Tomb Raider: Legacy of Atlantis devs use generative AI to ‘get to right answers faster’ because figuring things out yourself is so old-fashioned now

Tomb Raider: Legacy of Atlantis devs use generative AI to ‘get to right answers faster’ because figuring things out yourself is so old-fashioned now


Generative AI is a cop-out, and I will never stop saying that. All this technology can do is create the average of all inputs, never steering even slightly toward innovation. And that seems to be enough for many game development studios nowadays, who have supplanted experimentation with “generative visualization” that only serves to embed averages into their minds.

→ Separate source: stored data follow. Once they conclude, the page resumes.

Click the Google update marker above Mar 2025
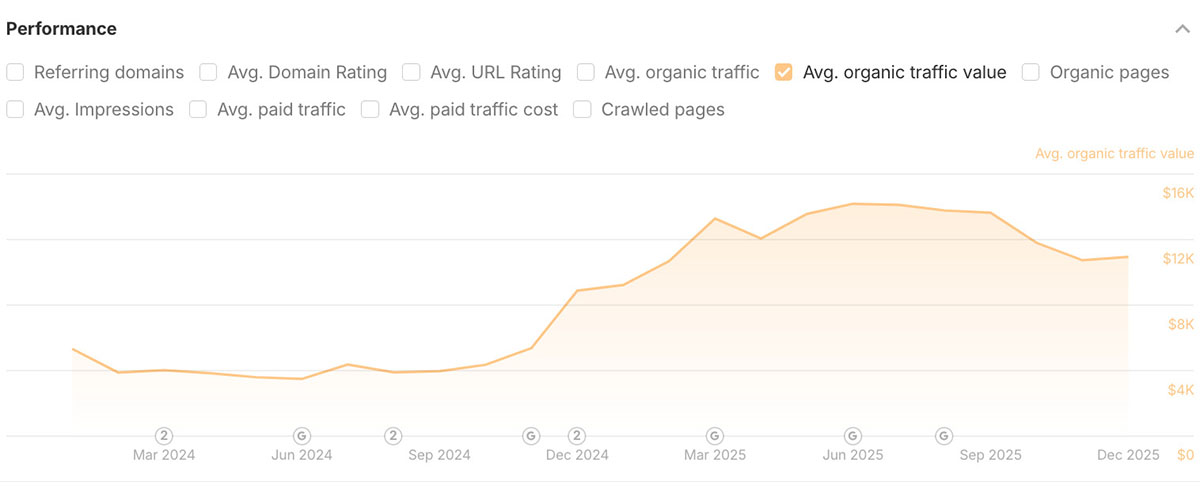The width and height of the screenshot is (1200, 489). coord(715,436)
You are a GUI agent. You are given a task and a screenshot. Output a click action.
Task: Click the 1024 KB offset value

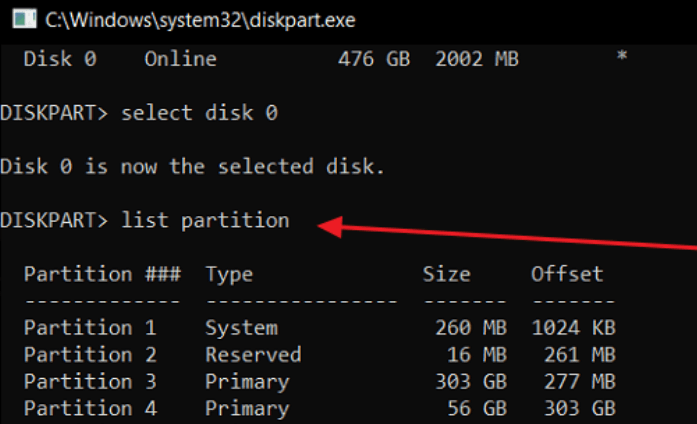click(573, 328)
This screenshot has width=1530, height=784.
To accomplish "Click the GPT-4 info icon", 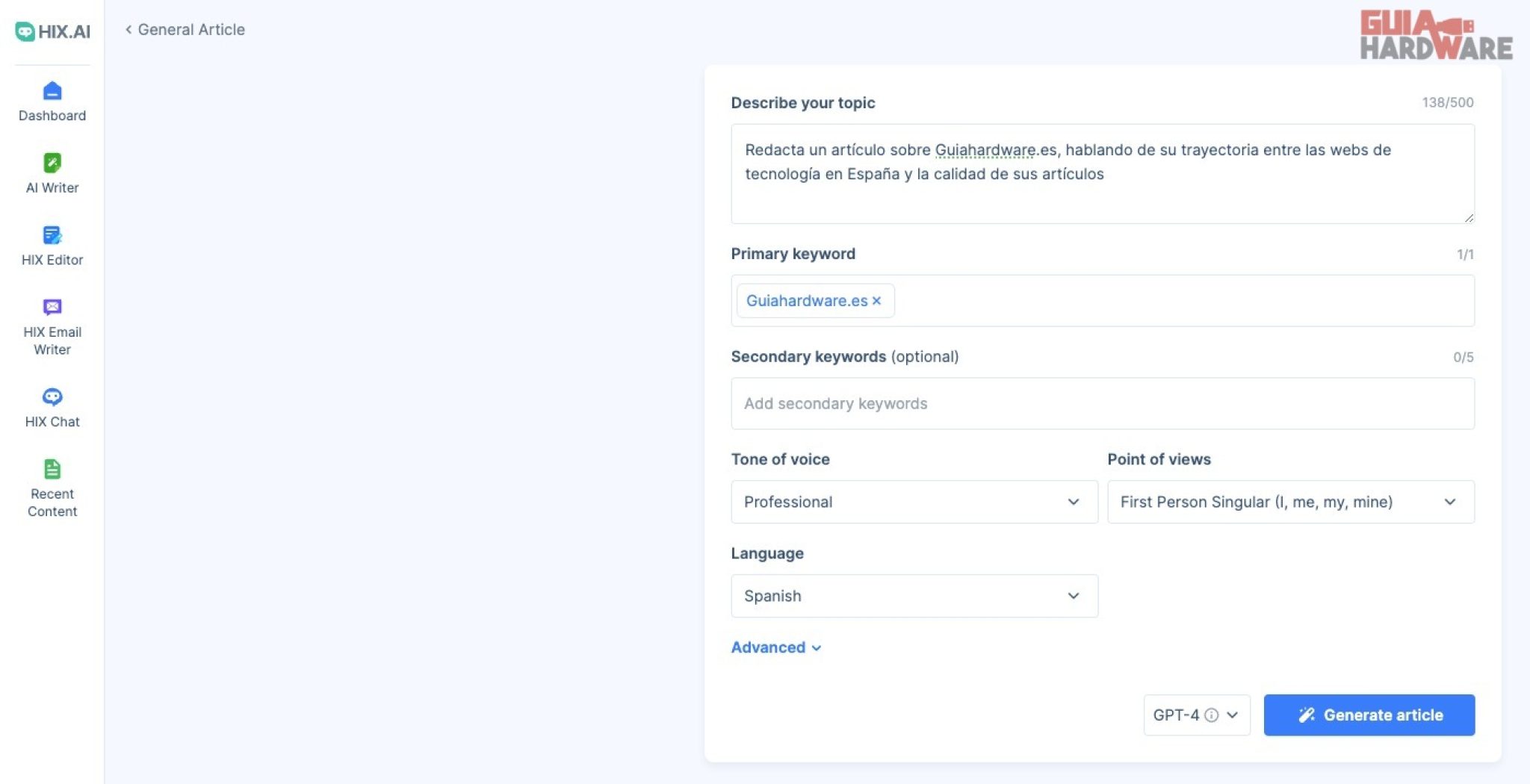I will click(x=1212, y=715).
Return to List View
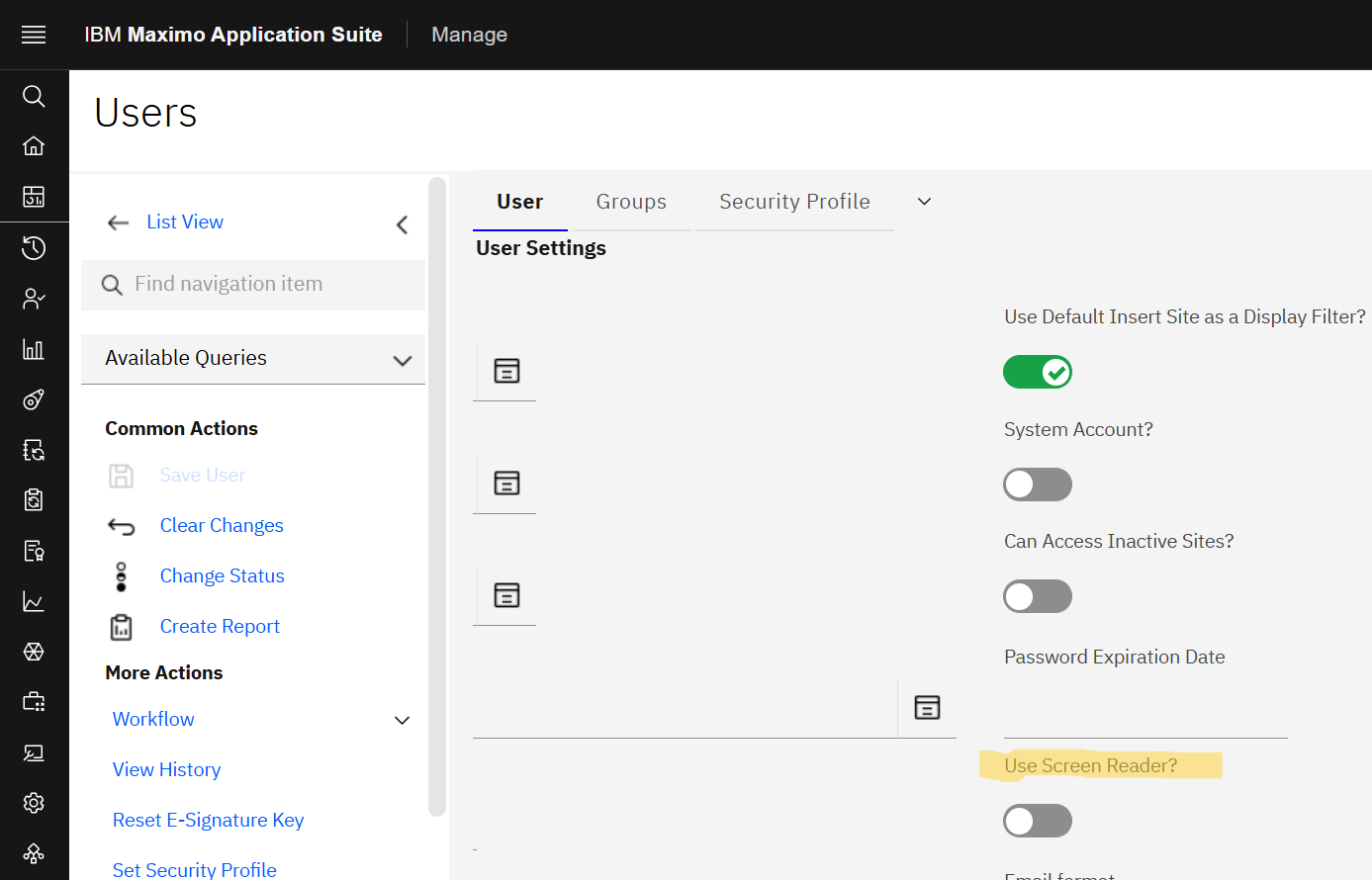The height and width of the screenshot is (880, 1372). [184, 222]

And Crystal Dynamics is part of that crew, with Tomb Raider: Legacy of Atlantis‘ experience director, Jeff Adams, saying AI is helping good content come “easier.” But nothing good’s ever easy, is it?

“At Crystal Dynamics, we see AI as a tool that can help our team get to right answers faster,” Adams told Game Informer. He explains how the developers come up with an idea, but instead of building that idea out and testing it in the game, they generate it using AI to help them visualize what they had imagined.

“And if it works, we’ll then move it to our traditional pipeline. From there, the team will concept it, they’ll build it, and we’ll make sure that all the finished content in the final game is human-crafted,” he said.

Crystal Dynamics previously declared AI use for the game on Steam. Image via Crystal Dynamics

But this seems like a mere shortcut. Adams didn’t give too much of an explanation on how these generated visualizations are actually implemented or tested to see if they fit, but since he does claim teams only build and concept content that they determine is acceptable using AI, it seems the AI content never leaves the theoretical phase. But, then again, if you don’t move an idea out of theory, how do you even know it wouldn’t have worked?

Experimentation, then, seems to have been thrown out the window and replaced by a brainless machine that only outputs the average of all inputs and cannot, by default, innovate or even significantly iterate on whatever it is you want it to generate.

But Adams’ conclusion to the conversation puts all of this into perspective. “We just want to make it as easy as possible for us to make high-quality game experiences,” he said, and that’s all we need to know about the reasoning behind video game studios’ inclination toward generative technologies. They seem to want to spend as little money as possible and make as much of it as they can, though in 2026, that’s nothing new.

New-age capitalism has completely swallowed video games and left only crumbs on the table. Most studios are forced into financial decisions where AI offers lucrative solutions to modern problems, though unfortunately at the expense of original ideas and thinking. Video games used to be great experiments, the results of which redefined interactive technology.

With AI doing all that brainwork for us, I fear we’ll soon stop figuring anything out on our own and rely on a constant recycling of mid.